Section One – Open Box – reliving the memories of playing the game for the first time with Blythy, who was our referee back in the day. We introduce ‘the prime directive’ and Blythy has a black mark on his wall.

Section Two – White Dwarf – @dailydwarf talks about his early experiences of playing Traveller and makes a selection of an article, scenario and ‘Starbase’ column from the pages of the UK’s best gaming magazine.

Section Three – Judge Blythy Rules – Listing three great mechanics and one that doesn’t quite work, the resident rules-lawyer goes ‘under the bonnet’.

Section Four – An invitation to listeners to contribute their stories of playing Traveller. What’s your favourite supplement?

Look out for a Micro Grog-Pod (Traveller – Part Two) coming soon featuring a list of our favourite Traveller supplements and a current online pricing guide.

Author: Dirk

Host of The GROGNARD RPG Files podcast. Talking bobbins about Runequest, Traveller, Call of Cthulhu, T&T, AD&D and others from back in the day and today.

22 thoughts on “Episode 3 (Part 1) Traveller RPG”

  1. Traveller – the game I had to have but the game I never got to play (not until recently with the boss grognard, Dirk, online).

    I should say I never played the full game until recently. I’ve played the mini games LOADS. The design a universe mini game, the try to figure out spaceship design mini game and most especially the create a character mini game. Somewhere, a rainforest was destroyed to provide paper for all of my Traveller characters, none of whom ever drew breath. Good times (as long as you’re not a tree).

    Mr Dwarf was quite right in his section, I was a little disappointed to not have my favourite article featured. “Happy Landings” in WD 43. Thomas M Price’s rethinking of the starport sparked my Traveller imagination in a way that few other Traveller articles had up to then or indeed since. Outlining this one small aspect of the setting just breathed life into the Imperium and gave the imagination a hook which it could use to drag itself into the far future. But I may have been alone in my love for the article…

    It’s funny. I’m not sure if it’s the passage of 30-odd years or the advent of the internet and troll-culture that has desensitised me to flame-wars and personal insults in public fora but I’m SURE the article caused a huge hullabaloo in the letter pages of the Dwarf for months afterwards, but after bringing the White Dwarf collection down from the highest shelf in the house and blowing off the dust I find, not a bit of it.
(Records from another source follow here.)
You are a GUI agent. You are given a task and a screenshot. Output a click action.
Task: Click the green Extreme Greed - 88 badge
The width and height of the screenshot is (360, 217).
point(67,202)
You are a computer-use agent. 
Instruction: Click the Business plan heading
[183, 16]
Sure, there were several letters over the next couple of months detailing why various correspondents thought the article was wrong but that’s about it. (Even the regular savaging of Lewis Pulsifer for his contributions seem almost reasoned these days). Presumably no one ever though it was worth the price of a stamp to accuse a contributor of being “Teh gays!!! LoL!!1!!” My memory may be going.

    Anyway, excellent GrogPod, Dirk, and I can’t wait to next time for the most slapstick game ever.

    Cheers, Steve.

    1. Thanks Steve. I remember us being filled with righteous indignation about Lewis Pulsipher’s contributions. I can’t think why now.
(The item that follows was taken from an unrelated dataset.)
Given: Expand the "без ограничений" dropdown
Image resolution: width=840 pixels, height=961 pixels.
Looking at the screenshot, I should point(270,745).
      Slapstick? Cpt. Ollie never signed up to being a steeple jack. Quote of the session, following the blast of 10 charges, sending you and Guvudzen into the air, “Well. That could be a lot worse.”

  2. Unlike Hizzoner the Judge, I quite liked the Starship combat rules. I thought the vector addition movement was rather neat. But just like him I never managed to properly integrate them into the role-playing bit of the game.
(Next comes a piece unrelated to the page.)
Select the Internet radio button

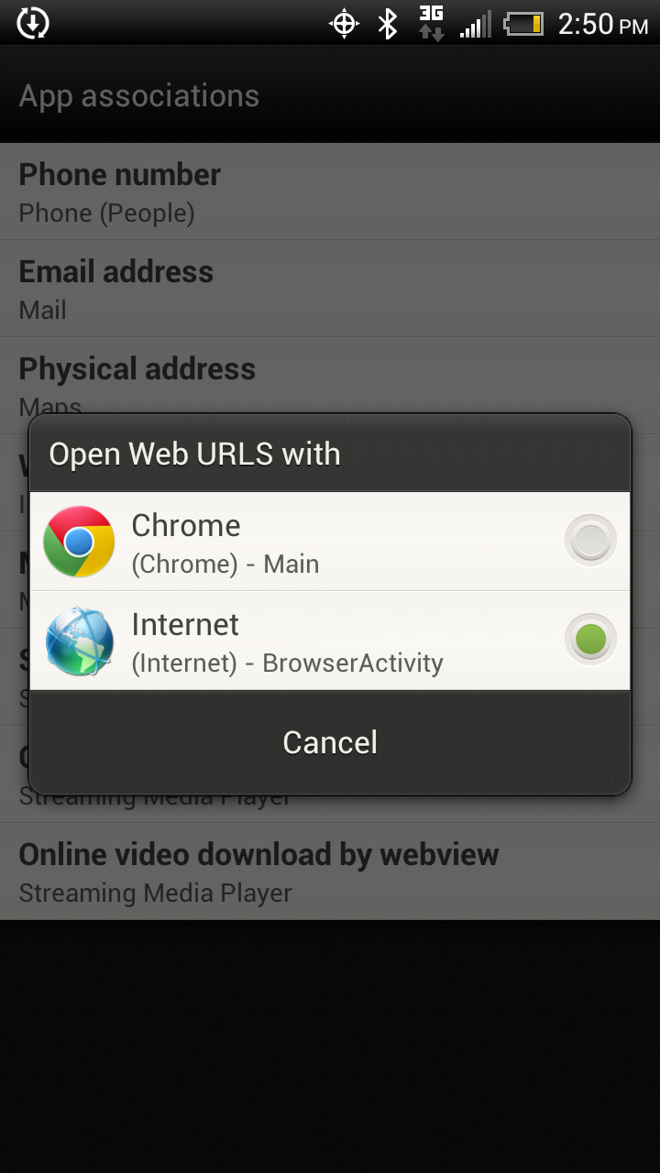point(590,640)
    I think the problems I have with TRAVELLER lie in its innate conservatism. It was more strongly influenced by wargaming than any of the other early games and the character generation and many of the scenarios emphasised the military aspect of things. And the science fiction in it was very much of the time: the most up to date it got was a certain hint of Larry Niven in some of the aliens but by and large it reflected the sf in ASTOUNDING/ANALOG from the 50s to the 70s. All of those huge computers, weaponry that for the most part the Marines fighting in Vietnam would recognise and societies of the ‘Far Future’ that looked a lot like the ones in Earth’s past. A feudal interstellar empire fergawdsake! The first fictional universe I tried to adapt it to (prior to the Third Imperium coming out) was the Empire of Man, the setting of Niven and Pournelle’s MOTE IN GOD’S EYE.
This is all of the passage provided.